The Connaught was made by Continental Cars of Send, Surrey, and their first sports cars used the chassis, engine and transmission of the Lea-Francis 14hp Sports. Special camshafts and pistons, 8.2:1 compression and a four-branch exhaust resulted in a brisk performance. The bodywork (designed by Rodney Clarke) had the whole front hinged for easy access to the engine. The first car was completed in October 1948, and two more the following spring. These three, designated L2s, had the competition specification, which meant the dry sump version of the Lea-Francis engine fitted with four Amal carburettors. They had numerous successes in racing.

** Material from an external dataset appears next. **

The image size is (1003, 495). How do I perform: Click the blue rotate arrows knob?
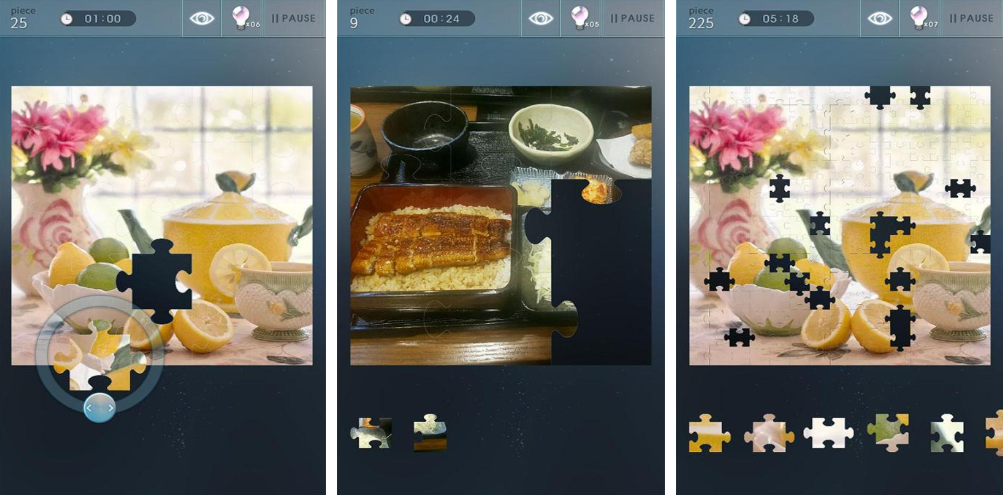[x=100, y=407]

From 1950, the Lea-Francis ifs chassis was used, and this car was called the L3, fitted with twin H4 SUs. The bodywork was the same as for the L2, except in the case of the car in the third photo below, which has a one-off body. In 1951 a more sporting version of this having simpler bodywork with cycle-type wings was produced, called the L3/SR (for Sports Racing) (fourth photo).
The firm went on to build single-seater racing cars, of which the first, the A type Formula 2 car, still had an engine developed from the Lea-Francis unit, with a special aluminium block. The bottom photo shows the engine with rocker covers removed, revealing the valve gear of pure Lea-Francis design.